-- begin Text --

Clearly, not at all named with any hopes in mind people might confuse it with
a certain Twilight Zone episode, oh no.
An extra flight – therefore populated with few enough characters from the
disaster movie playbook we’ll get to know them all, yay! – from London to L.A.
runs into a spot of trouble. Nope, it’s not just William Shatner’s acting as a
defrocked priest (though it is indeed hilarious enough to be dangerous to the
weak of mind – see also, Things Man Was Not Meant To Know) that’s the problem
here. Part of the plane’s cargo consists of altar pieces taken from an old
English abbey, and as every reader of Jamesian ghost stories knows, that sort of
thing can only lead to danger. This particular altar also includes a former
Druidic sacrificial slab, so soon, women are speaking in Latin, the cargo hold
freezes, and the plane isn’t moving very far any more.
What follows is mostly a competition between the actors concerning who can
chew the horrible 70s psycho-babble dialogue the best/worst, some moments of
“people not played by Paul Winfield become utter shites when under pressure”,
and a lot of wind noises with a bit of added chanting.

-- end Text --
-- begin Stored records --

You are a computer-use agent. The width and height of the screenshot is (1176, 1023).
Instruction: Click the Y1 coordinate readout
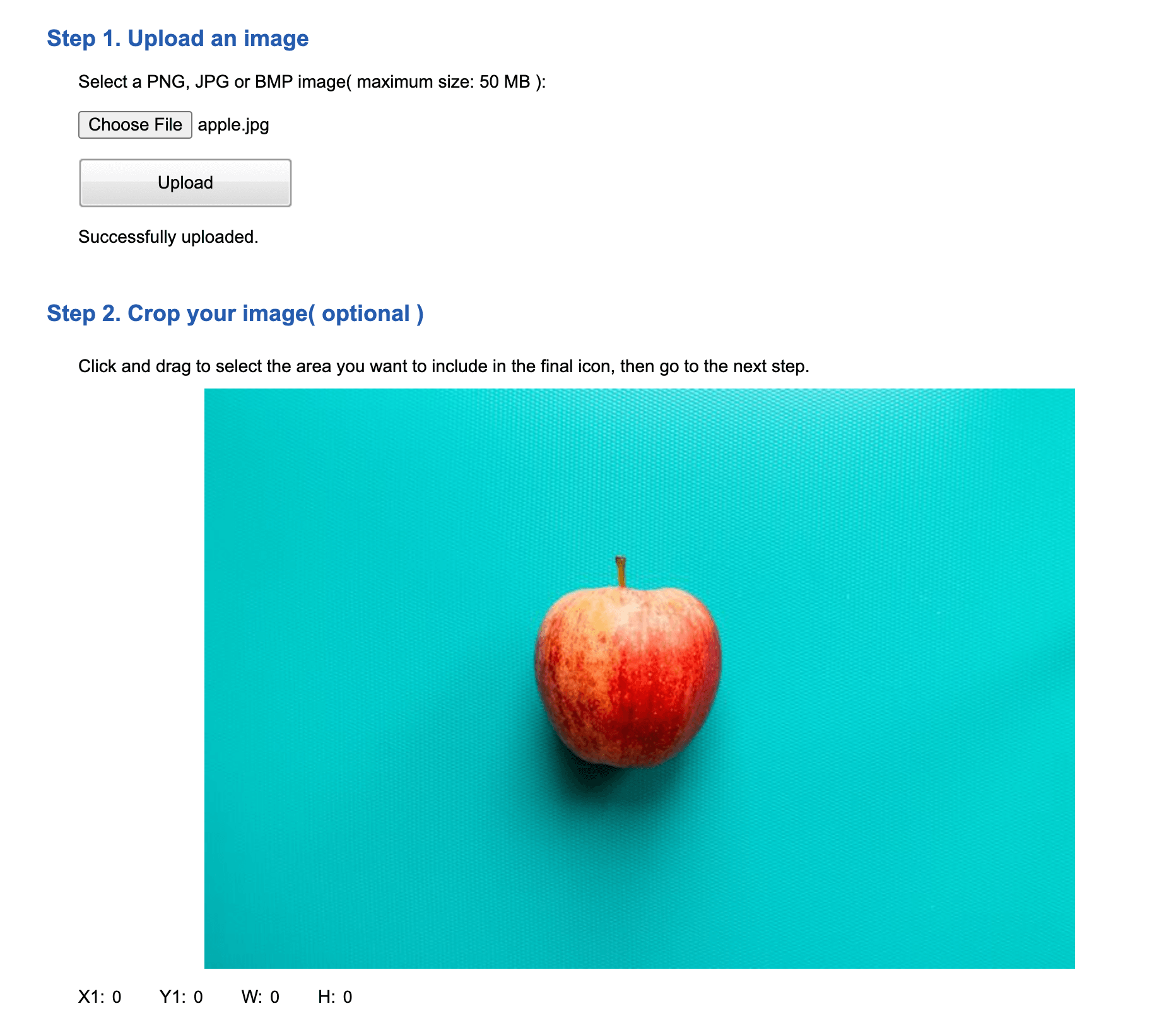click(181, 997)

-- end Stored records --
-- begin Stored records --

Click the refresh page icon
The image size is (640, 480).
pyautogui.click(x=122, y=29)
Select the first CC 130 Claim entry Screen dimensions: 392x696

-- end Stored records --
-- begin Stored records --

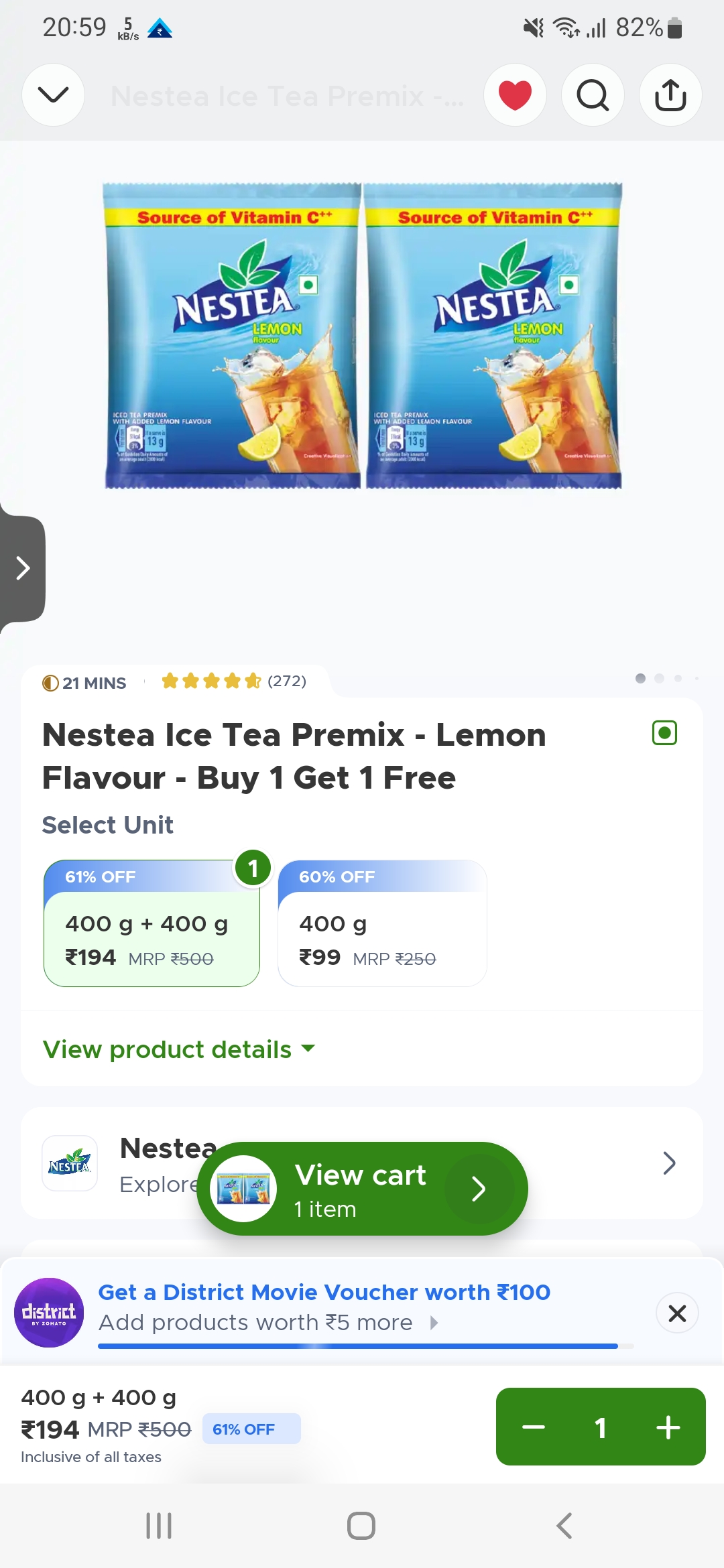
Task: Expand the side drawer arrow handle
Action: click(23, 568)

-- end Stored records --

■ Task instructions
Pick up the review of the movie about the haunted transatlantic flight and continue it from its last sentence. None of the material is needed here.

■ Reply
As far as US 70s TV horror movies go, David Lowell Rich’s epic isn’t anything
special. There’s little of the cleverness and actual sense for the creepy films
like Gargoyles knew on display here, with Rich fumbling every possible
fright scene through his nearly improbable bland professionalism. The script
buries the seeds for what could be a cool little British style ghost story - but
on a plane! -, or for an interesting little film about the differences between
superstition and faith and what happens when these collide with something
supernatural you really shouldn’t pray to, under a few too many 70s disaster
movie clichés, the already mentioned psycho-babble (where today’s TV is
inordinately fond of clever quips, the 70s just loved to pretend to
psychological depth by people spouting self-help book nonsense), and a haunting
so hokey it’s pretty darn impossible not to use that dreaded word “camp” (the
horror!). It’s rather frustrating, really, particularly once the film gets
around to theoretically incredibly resonant scenes like the passengers preparing
a doll as a symbolic sacrifice, and just buries them under the all-around
hokum.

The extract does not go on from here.